The authors speculate that the difference in the timing of these peaks and valleys in function (differences in phase) might have to do with the complexity of the external cues to which the behaviors are tied. Attention might be more tightly related to very basic aspects of the environment, like changes in the amount of sunlight across the year. Other cognitive processes, like working memory function, might be tied to or governed by more complex social cues in our world like our interactions with other people and even cultural cues, like when we tend to go on vacation.

The variability in the measures taken in these studies is high, which may account for some of the disagreement among labs about the effects of seasons on our behaviors. Bronson (2004) proposes that this inconsistency in finding significant results may be due to inconsistencies across individual humans in their susceptibility to the cues of the seasons. Changes in our world, such as the availability of artificial illumination no matter the time of year or the time of day, may have produced some individuals who are less sensitive to the availability of light than others.

There is even evidence that seasonal and circadian rhythms in epigenetic gene expression might be linked, as contributors to, or consequences of, catastrophic diseases like Alzheimer’s disease (Lim, et al., 2017).

Facebook/LinkedIn image: Jirahappiness Gurle/Shutterstock

References

Bronson F.H. (2004). Are humans seasonally photoperiodic? Journal of Biological Rhythms 19(3): 180–192.

Lim, A.S.P., Klein, H.-U., Yu, L., Chibnik, L.B., Ali, S., Xu, J., Bennett, D.A., and De Jager, P. (2017). Diurnal and seasonal molecular rhythms in human neocortex and their relation to Alzheimer’s disease. Nature Communications, 8, 14931, doi: 10.1038/ncomms14931.
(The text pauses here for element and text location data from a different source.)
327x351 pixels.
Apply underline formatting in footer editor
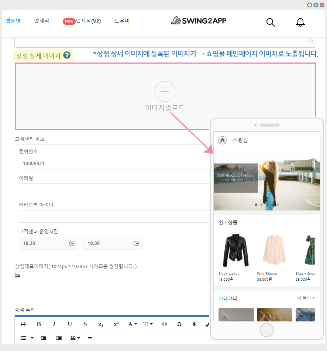click(70, 324)
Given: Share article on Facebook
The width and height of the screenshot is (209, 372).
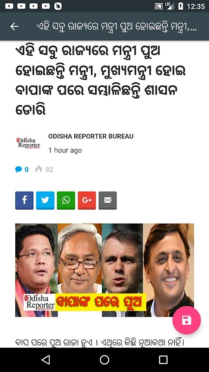Looking at the screenshot, I should click(x=25, y=200).
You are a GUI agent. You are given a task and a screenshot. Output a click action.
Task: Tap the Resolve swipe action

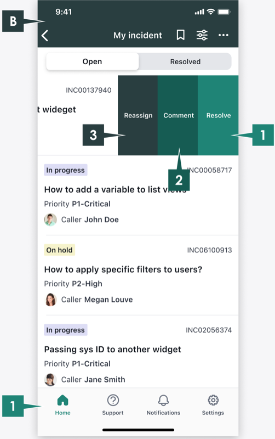point(218,115)
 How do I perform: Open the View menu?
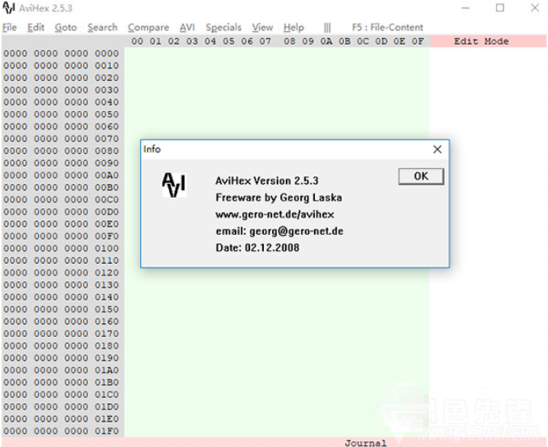pyautogui.click(x=262, y=28)
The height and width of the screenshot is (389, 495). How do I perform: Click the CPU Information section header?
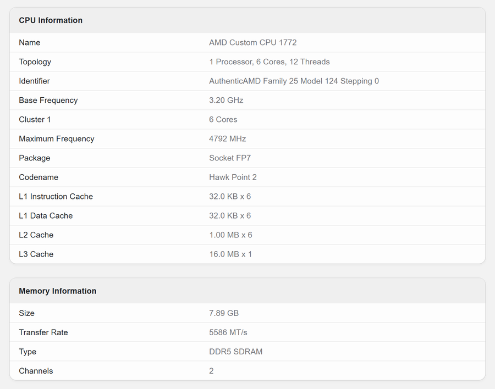coord(51,20)
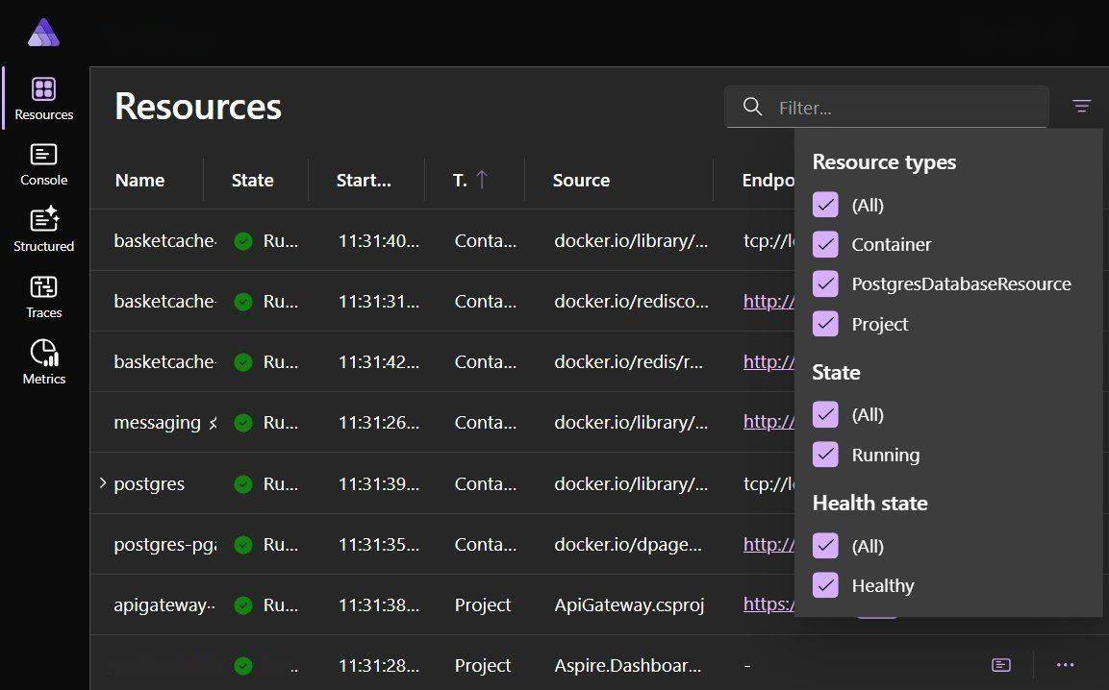Click the Aspire logo icon
This screenshot has width=1109, height=690.
[43, 34]
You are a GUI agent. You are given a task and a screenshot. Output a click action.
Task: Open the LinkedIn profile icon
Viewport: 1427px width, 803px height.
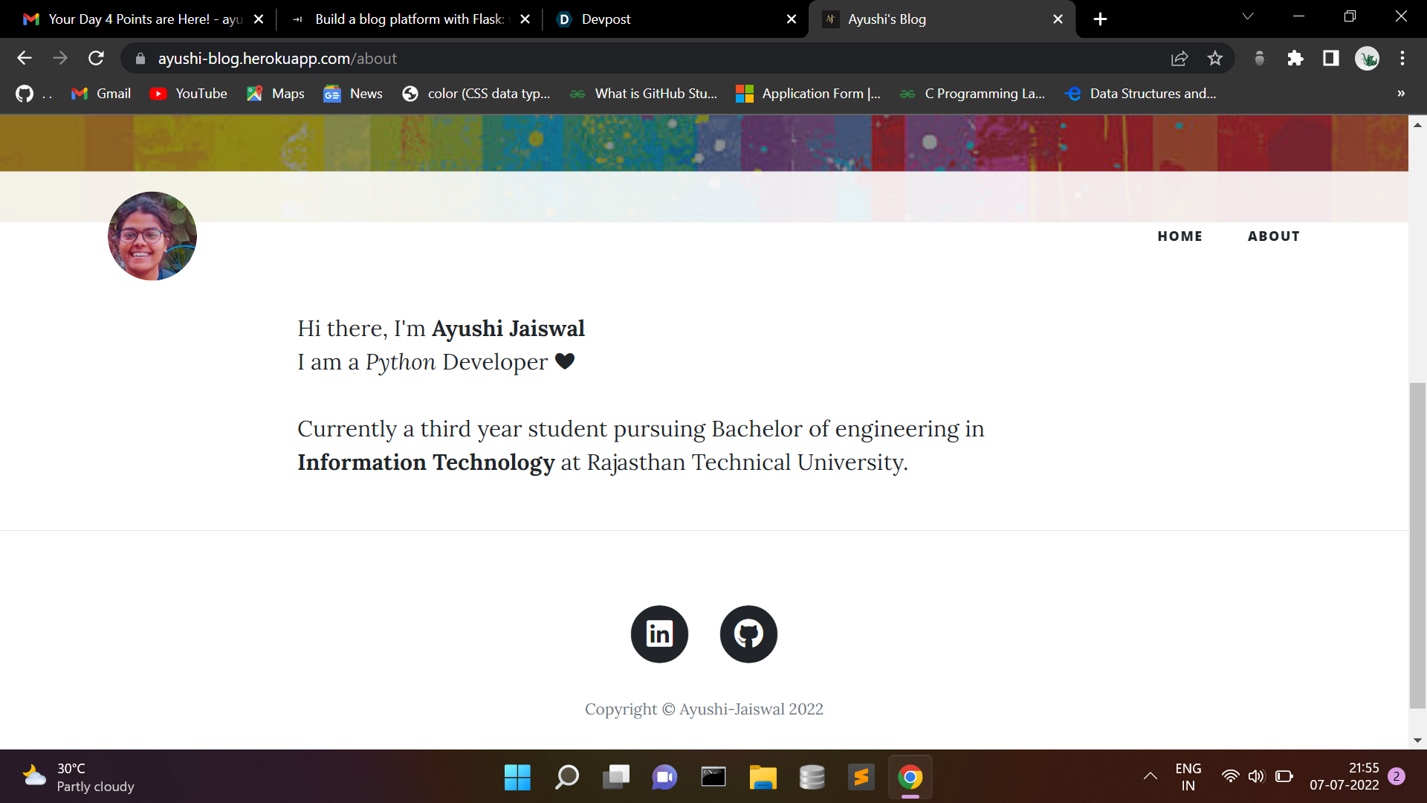point(659,633)
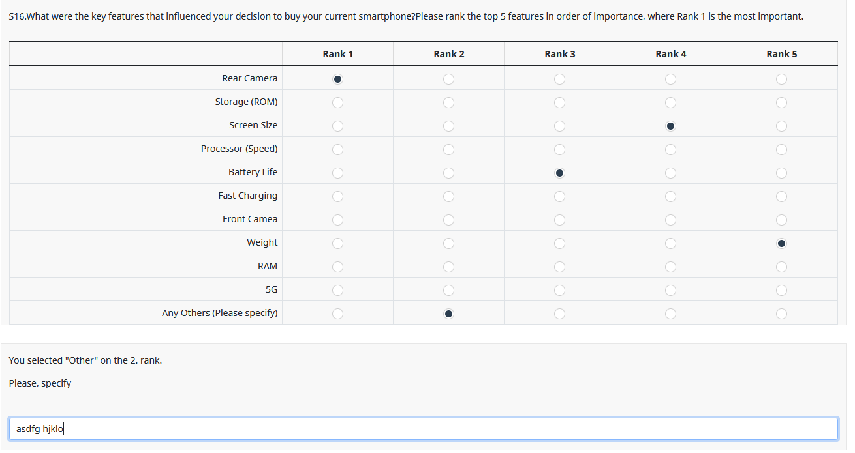Screen dimensions: 855x453
Task: Click the Battery Life row label
Action: [x=253, y=172]
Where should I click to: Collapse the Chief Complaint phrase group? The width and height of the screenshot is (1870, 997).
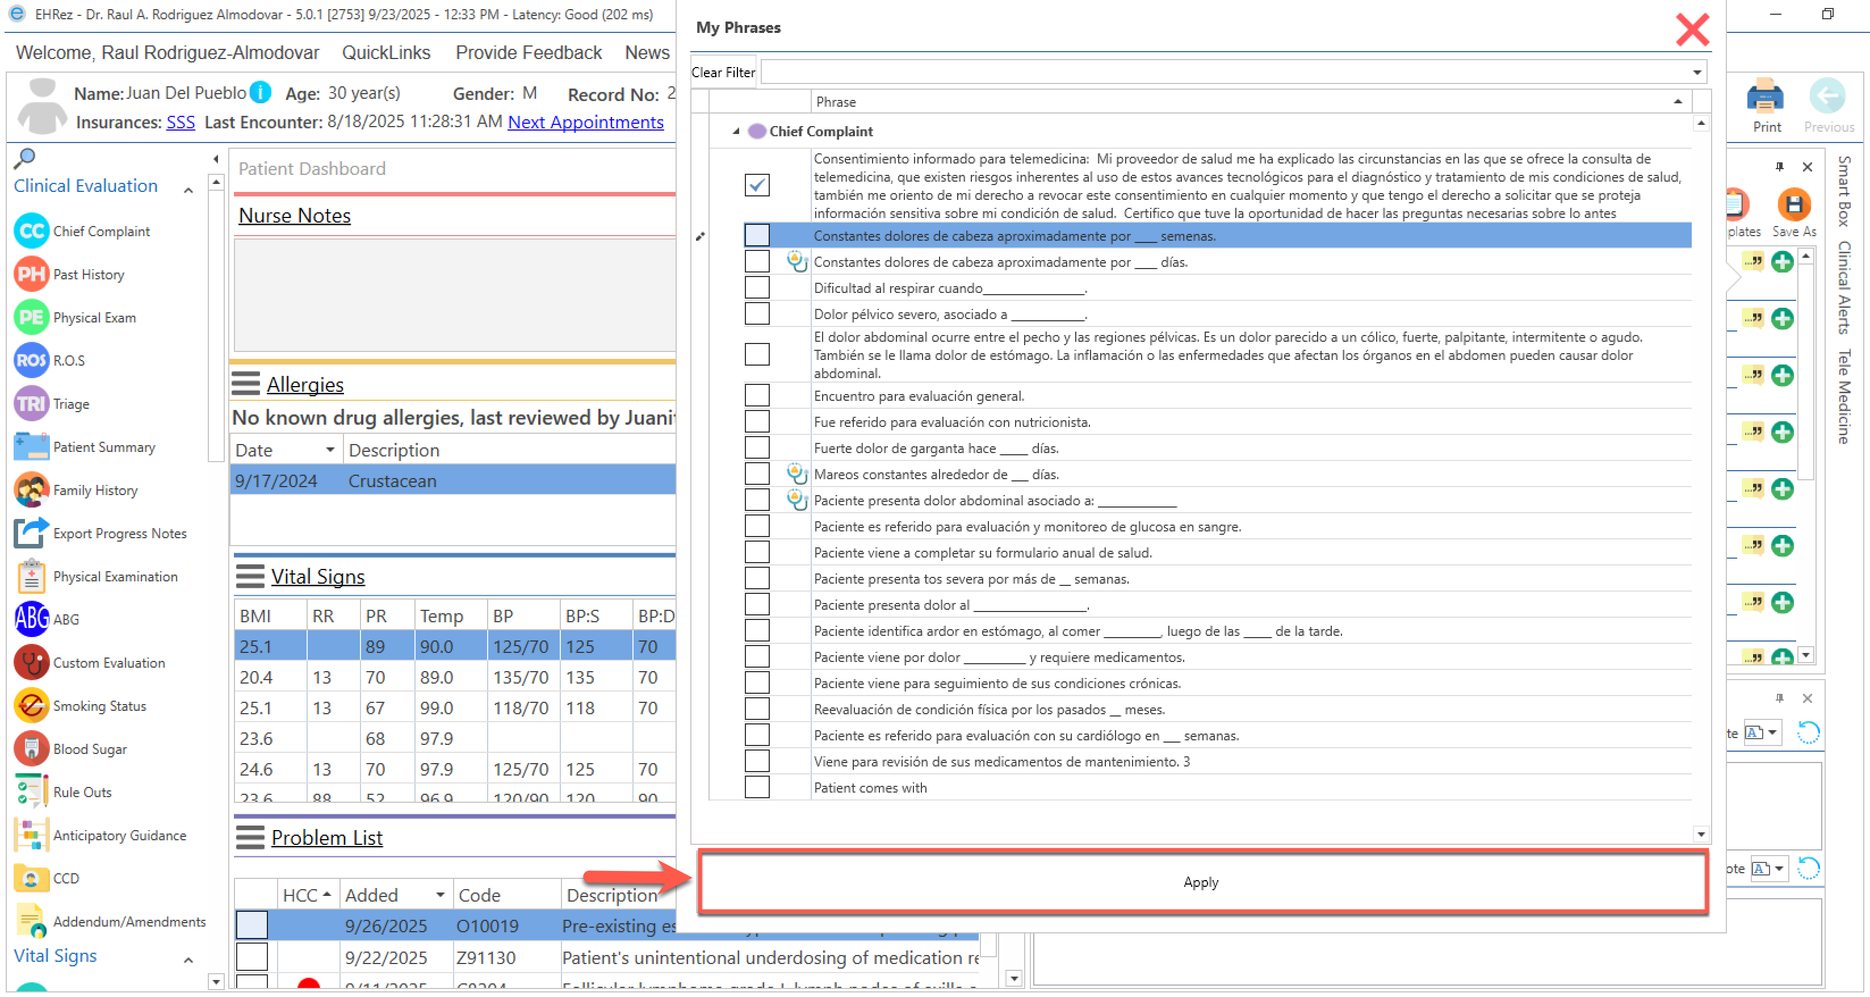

Meyer, C., Muto, V., Jaspar, M., Kusse, C., Lambot, E., Chellappa, S.L., Degueldre, C., Balteau, E., Luxen, A., Middleton, B., Archer, S.N. Collette, F., Dik, D.-J., Phillips, C., Maquet, P., and Vanderwalle, G. (2016). Seasonality in human cognitive brain responses. Proceedings of the National Academy of Sciences of the United States of America, 113(11). 3066-3071. doi: 10.1073/pnas.1518129113

Seidler, A., Weihrich, K.S., Bes, F., de Zeeuw, J., and Kunz, D. (2023). Seasonality of human sleep: Polysomnographic data of a neuropsychiatric sleep clinic. Frontiers in Neuroscience, 17, 1105233. Doi: 10.3389/fnins.2023.1105233.